**Exercise brief:**
Within the material below, locate the line with "Expand the System tree node" and the line with "The width and", then return those two lines and all lines between them, exactly as written.

[Records to process]

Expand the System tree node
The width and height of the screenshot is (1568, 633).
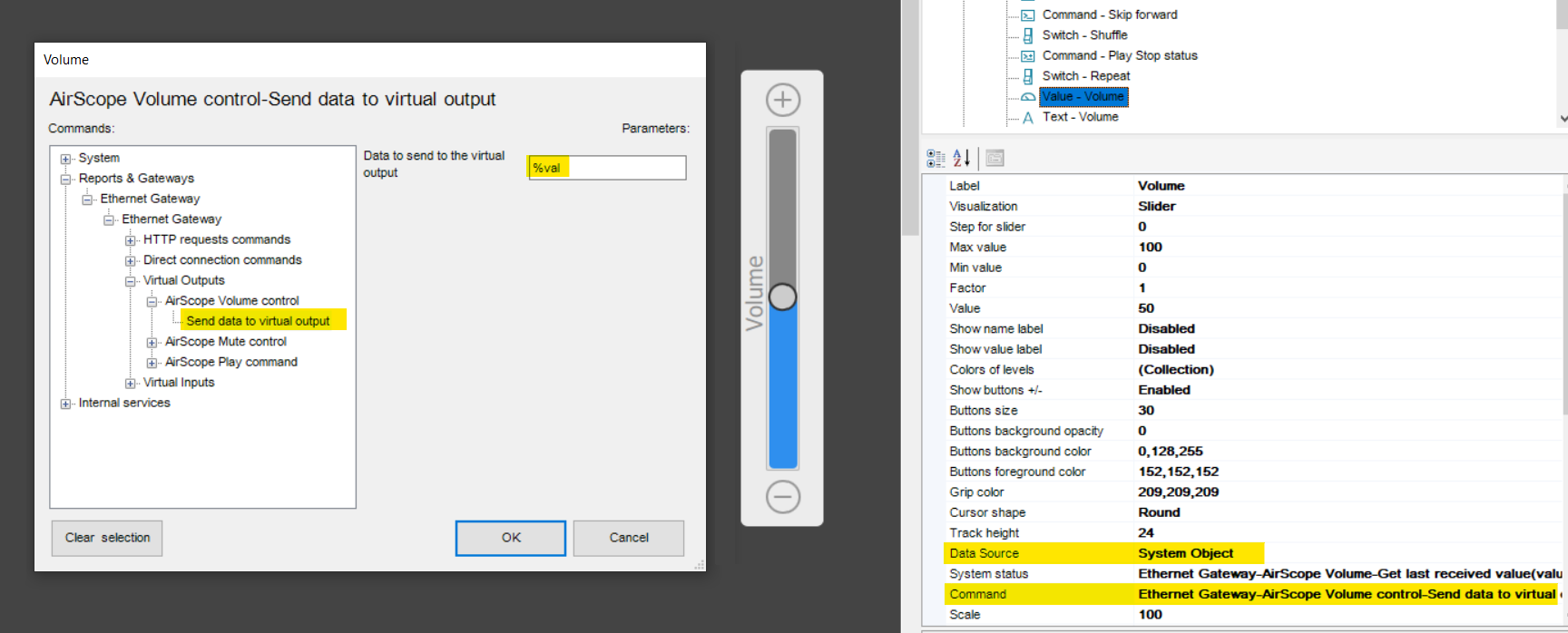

[/Records to process]
[Records to process]

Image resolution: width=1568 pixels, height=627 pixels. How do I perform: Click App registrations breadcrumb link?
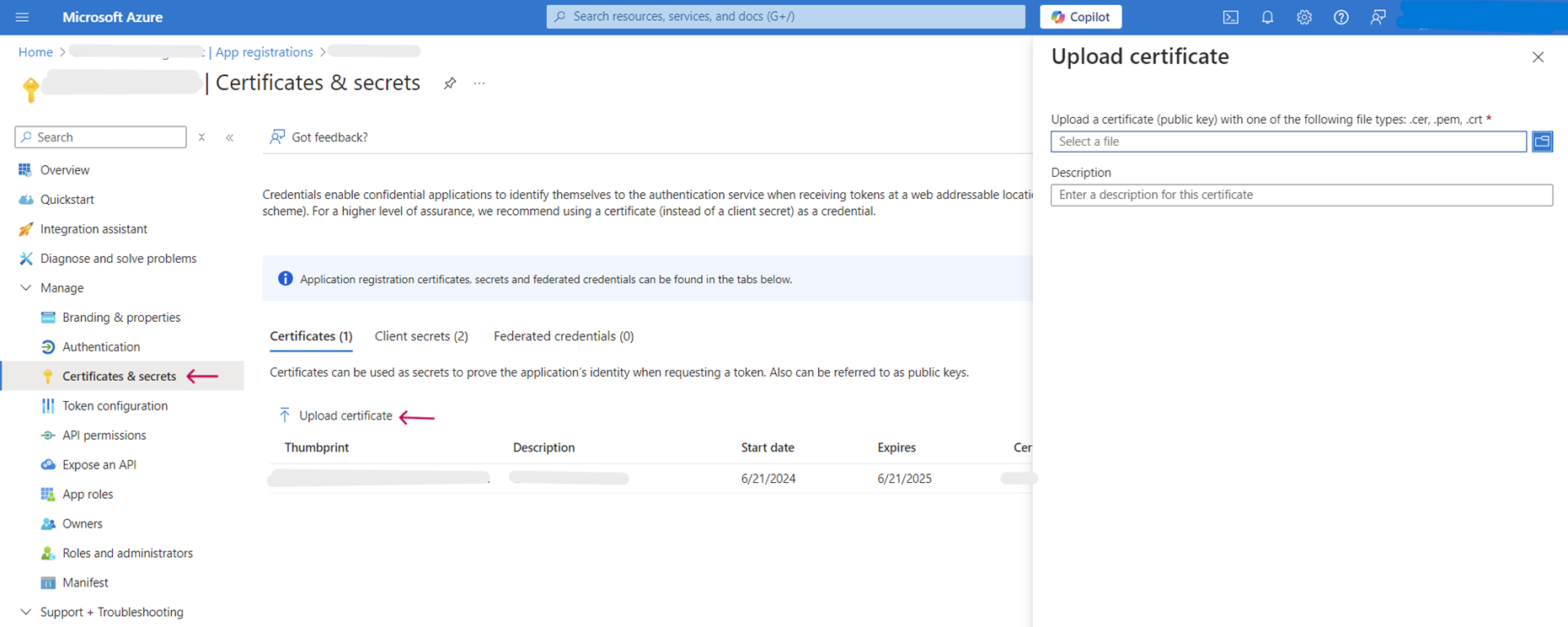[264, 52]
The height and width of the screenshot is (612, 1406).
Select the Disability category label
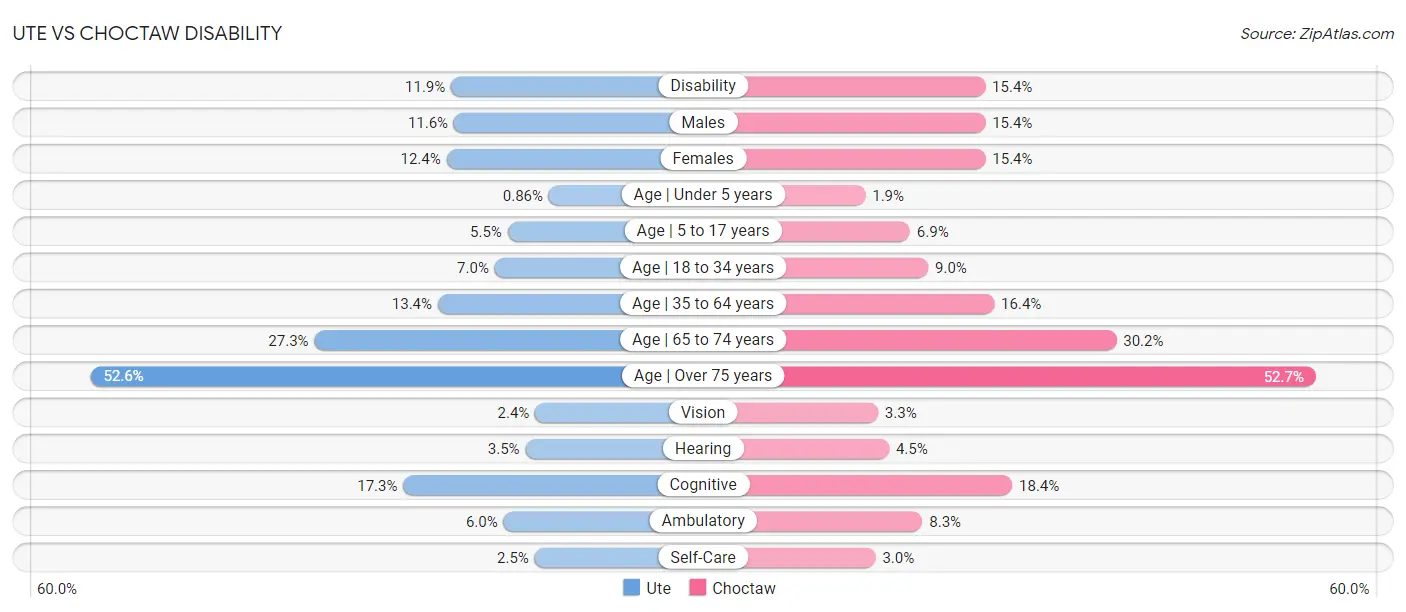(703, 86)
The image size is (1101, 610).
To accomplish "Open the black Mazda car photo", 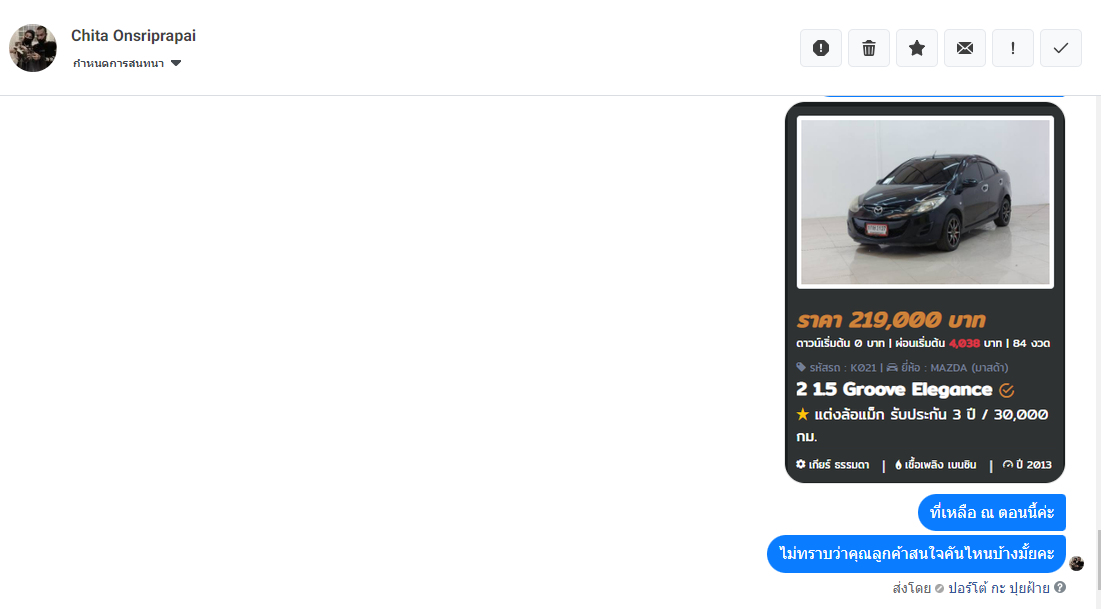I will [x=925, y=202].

[/Records to process]
[Records to process]

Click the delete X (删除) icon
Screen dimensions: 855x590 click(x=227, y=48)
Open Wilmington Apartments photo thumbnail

[/Records to process]

**Output of the task:**
Expand the System tree node
The width and height of the screenshot is (1568, 633).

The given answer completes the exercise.